A commit in branch stable/13 references this bug: URL: https://cgit.FreeBSD.org/src/commit/?id=7dfdd039a3584885648d33888359032479038dc1 commit 7dfdd039a3584885648d33888359032479038dc1 Author: Alexander V. Chernikov <melifaro@FreeBSD.org> AuthorDate: 2021-02-24 16:42:48 +0000 Commit: Alexander V. Chernikov <melifaro@FreeBSD.org> CommitDate: 2021-02-25 21:43:37 +0000 Fix crash with rtadv-originated multipath IPv6 routes. PR: 253800 Reported by: Frederic Denis <freebsdml at hecian.net> MFC after: immediately (cherry picked from commit cc3fa1e29fda2cc761e793a61cef3bd2522b3468) sys/netinet6/nd6_rtr.c | 5 ++--- 1 file changed, 2 insertions(+), 3 deletions(-)
A commit in branch releng/13.0 references this bug: URL: https://cgit.FreeBSD.org/src/commit/?id=52d4c9e2fa024c36ea75ad17c50a9e66d2dbdc8c commit 52d4c9e2fa024c36ea75ad17c50a9e66d2dbdc8c Author: Alexander V. Chernikov <melifaro@FreeBSD.org> AuthorDate: 2021-02-24 16:42:48 +0000 Commit: Alexander V. Chernikov <melifaro@FreeBSD.org> CommitDate: 2021-02-25 21:55:58 +0000 Fix crash with rtadv-originated multipath IPv6 routes. PR: 253800 Reported by: Frederic Denis <freebsdml at hecian.net> Approved by: re(gjb) (cherry picked from commit 7dfdd039a3584885648d33888359032479038dc1) sys/netinet6/nd6_rtr.c | 5 ++--- 1 file changed, 2 insertions(+), 3 deletions(-)

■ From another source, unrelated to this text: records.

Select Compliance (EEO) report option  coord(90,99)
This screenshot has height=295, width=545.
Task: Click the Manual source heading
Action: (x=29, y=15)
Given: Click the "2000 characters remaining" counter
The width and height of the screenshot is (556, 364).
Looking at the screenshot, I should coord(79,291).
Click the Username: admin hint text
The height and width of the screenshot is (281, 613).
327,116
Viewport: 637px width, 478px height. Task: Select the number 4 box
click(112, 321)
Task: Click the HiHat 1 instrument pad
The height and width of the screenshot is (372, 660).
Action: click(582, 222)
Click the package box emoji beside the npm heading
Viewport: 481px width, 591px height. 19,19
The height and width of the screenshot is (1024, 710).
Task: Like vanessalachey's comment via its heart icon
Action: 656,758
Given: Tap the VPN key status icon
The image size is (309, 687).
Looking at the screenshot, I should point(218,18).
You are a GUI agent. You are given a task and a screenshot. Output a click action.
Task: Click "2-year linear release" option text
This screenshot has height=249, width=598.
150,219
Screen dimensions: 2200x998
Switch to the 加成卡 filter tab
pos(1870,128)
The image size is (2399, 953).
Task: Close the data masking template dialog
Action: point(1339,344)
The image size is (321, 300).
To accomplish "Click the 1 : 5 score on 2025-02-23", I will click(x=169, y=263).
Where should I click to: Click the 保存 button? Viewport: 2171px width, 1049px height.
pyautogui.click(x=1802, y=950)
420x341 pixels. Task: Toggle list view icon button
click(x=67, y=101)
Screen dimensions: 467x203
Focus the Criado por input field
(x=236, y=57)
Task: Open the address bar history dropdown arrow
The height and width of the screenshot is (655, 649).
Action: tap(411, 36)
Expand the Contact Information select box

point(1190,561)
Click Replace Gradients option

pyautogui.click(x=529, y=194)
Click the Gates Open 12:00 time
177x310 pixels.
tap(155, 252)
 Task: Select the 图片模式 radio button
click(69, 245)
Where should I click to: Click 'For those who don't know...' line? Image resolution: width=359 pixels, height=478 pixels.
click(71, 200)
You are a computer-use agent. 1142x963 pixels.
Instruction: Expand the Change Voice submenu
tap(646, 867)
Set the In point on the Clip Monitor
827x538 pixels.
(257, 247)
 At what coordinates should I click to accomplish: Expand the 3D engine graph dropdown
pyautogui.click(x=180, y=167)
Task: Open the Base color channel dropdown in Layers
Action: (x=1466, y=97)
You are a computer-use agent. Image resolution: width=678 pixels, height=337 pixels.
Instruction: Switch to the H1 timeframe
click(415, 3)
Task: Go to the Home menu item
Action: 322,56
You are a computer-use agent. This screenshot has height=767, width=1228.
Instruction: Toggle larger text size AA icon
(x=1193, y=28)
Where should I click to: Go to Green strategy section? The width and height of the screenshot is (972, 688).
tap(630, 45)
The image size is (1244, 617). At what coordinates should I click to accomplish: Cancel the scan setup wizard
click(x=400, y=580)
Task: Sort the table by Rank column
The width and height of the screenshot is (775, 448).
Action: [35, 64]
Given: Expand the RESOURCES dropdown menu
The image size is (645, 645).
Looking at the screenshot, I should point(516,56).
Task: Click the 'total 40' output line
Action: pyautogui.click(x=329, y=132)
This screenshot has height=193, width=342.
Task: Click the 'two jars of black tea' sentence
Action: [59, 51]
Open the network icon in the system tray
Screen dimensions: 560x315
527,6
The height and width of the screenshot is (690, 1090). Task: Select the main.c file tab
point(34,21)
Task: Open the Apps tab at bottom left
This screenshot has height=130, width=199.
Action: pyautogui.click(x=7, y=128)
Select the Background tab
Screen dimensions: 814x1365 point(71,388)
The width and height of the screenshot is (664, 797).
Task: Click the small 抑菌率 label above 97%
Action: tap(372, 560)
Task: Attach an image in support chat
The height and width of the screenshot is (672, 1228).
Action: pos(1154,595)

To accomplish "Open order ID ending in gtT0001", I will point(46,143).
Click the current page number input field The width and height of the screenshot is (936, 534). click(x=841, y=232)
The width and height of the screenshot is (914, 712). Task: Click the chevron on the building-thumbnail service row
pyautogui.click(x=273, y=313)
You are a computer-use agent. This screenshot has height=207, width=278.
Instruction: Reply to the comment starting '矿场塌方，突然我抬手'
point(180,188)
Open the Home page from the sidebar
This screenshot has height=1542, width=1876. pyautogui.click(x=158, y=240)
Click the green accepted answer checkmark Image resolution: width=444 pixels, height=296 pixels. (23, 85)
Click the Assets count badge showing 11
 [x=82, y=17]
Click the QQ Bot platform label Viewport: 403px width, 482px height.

A commit in branch releng/13.0 references this bug: URL: https://cgit.FreeBSD.org/src/commit/?id=5dde6e460a1f76842f884e1f6a53df8e7648756b commit 5dde6e460a1f76842f884e1f6a53df8e7648756b Author: Alexander V. Chernikov <melifaro@FreeBSD.org> AuthorDate: 2021-02-23 22:31:07 +0000 Commit: Alexander V. Chernikov <melifaro@FreeBSD.org> CommitDate: 2021-02-25 21:55:52 +0000 Fix nd6 rib_action() handling. rib_action() guarantees valid rc filling IFF it returns without error. Check rib_action() return code instead of checking rc fields. PR: 253800 Reported by: Frederic Denis <freebsdml@hecian.net> Approved by: re(gjb) (cherry picked from commit ea10694336b9a07d58d22187052291976f4906b2) sys/netinet6/nd6_rtr.c | 10 +++++----- 1 file changed, 5 insertions(+), 5 deletions(-)
(In reply to Frederic Denis from comment #14) Hi Frederic, Thank you for reporting and testing the patches! Glad that it works as expected in your setup now. I merged the bandaid patches to releng/13, so at least it won't panic. The proper clash handling described above is subject to a different story and most probably won't be solved in 13.0. Given the original problem is solved - do you mind if I close the PR? Thank you.
(In reply to Alexander V. Chernikov from comment #18) Hi Alexander, Thank you for pushing the patches to releng/13.0! No worries as for the proper handling as this is clearly an edge case (misconfiguration+not so clean network), that shouldn't bite that much people after all. You can proceed and close the PR, of course. Cheers.